# Action item
Among the lines of the entries below, count those containing the word "computer" and answer with the number only.

START Provided data

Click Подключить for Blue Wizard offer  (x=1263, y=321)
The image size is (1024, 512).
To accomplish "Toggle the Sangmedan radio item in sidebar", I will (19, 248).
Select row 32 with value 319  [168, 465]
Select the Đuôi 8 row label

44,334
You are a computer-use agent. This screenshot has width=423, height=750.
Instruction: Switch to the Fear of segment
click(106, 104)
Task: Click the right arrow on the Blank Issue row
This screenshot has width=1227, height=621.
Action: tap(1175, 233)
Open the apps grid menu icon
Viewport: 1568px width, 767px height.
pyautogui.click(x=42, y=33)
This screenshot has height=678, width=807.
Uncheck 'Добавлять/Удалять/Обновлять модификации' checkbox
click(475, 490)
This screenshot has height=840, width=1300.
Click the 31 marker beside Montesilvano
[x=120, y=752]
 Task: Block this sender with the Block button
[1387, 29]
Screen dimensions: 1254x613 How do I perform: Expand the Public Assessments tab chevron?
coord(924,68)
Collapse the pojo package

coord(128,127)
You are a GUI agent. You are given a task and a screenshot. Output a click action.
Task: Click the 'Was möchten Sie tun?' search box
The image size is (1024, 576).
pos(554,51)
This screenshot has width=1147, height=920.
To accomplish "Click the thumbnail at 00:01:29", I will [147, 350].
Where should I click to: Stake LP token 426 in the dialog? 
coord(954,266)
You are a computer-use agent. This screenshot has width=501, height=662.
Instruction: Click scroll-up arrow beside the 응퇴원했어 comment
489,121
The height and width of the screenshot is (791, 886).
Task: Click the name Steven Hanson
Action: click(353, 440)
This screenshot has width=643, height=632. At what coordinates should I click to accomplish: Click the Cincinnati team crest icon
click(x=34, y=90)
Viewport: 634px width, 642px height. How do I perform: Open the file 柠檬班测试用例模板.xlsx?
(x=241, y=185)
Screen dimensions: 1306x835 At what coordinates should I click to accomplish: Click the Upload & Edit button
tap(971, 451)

END Provided data

# Answer space
2